「現実を突きつけられ生々しく胸を抉られる映画」由宇子の天秤 映画野郎officialさんの映画レビュー(感想・評価)
現実を突きつけられ生々しく胸を抉られる映画
稚拙な言葉では語るのが憚られる映画だ。しばらく躊躇って筆が動かずレビューを公開できなかった。(鑑賞から間が空いた言い訳)
どこまでが嘘で、どこまでが真実か。なにを信じ、なにを疑えばいいのか。正義とはなんなのか。
胸を抉られ苦しくなる。
人間不信になるほど(作品への褒め言葉)リアルに展開する物語は、最後に大きな問いを投げかける。結末をどう受け止めるだろうか。

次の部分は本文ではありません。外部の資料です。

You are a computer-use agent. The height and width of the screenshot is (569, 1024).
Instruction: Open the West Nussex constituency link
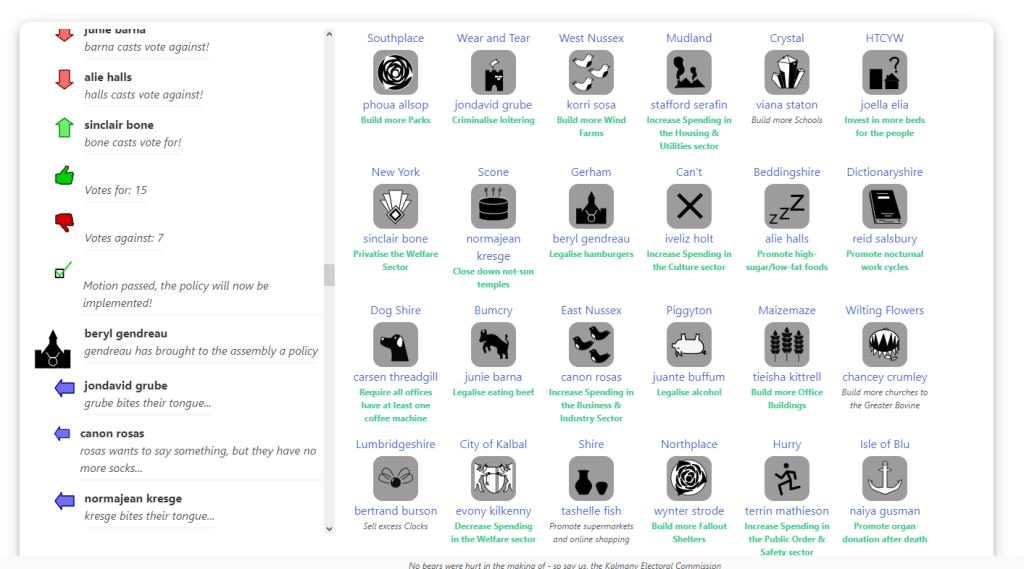pos(591,38)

真実に向き合わなくてはならないが、真実ばかりが正解ではない。
二転三転し裏切られる展開で巧みな脚本。
俳優たちの佇まいがとても自然で、生々しくリアル。
ドキュメンタリー監督の苦悩というかたちで様々な社会問題が込められている。
いじめ、貧困、格差、監視社会、表現の自由、過激な報道…
こういう作品がアカデミー賞に選ばれる国であってほしい。
2時間半で間を多く使っているが、冗長にならずその時間が必要に感じられるほど。
瀧内公美はいい役者だ。座った目の奥にある温かさが印象的で、自然で柔軟な演技。
映画祭に足繁く通って好きな作品と監督に出会う機会を作り出していて、今作もその場で監督に出演を直談判したという。その勇気と行動力に感服。
話題作に次々と起用される河合優実もこれからが益々楽しみな女優。
監督が映画館で一人一人に名刺を渡し挨拶し、パンフレットにサインしながら丁寧に受け答えをしていた。
これだけ話題になっていても地道に作品を届け続けようとする姿勢に感銘を受けた。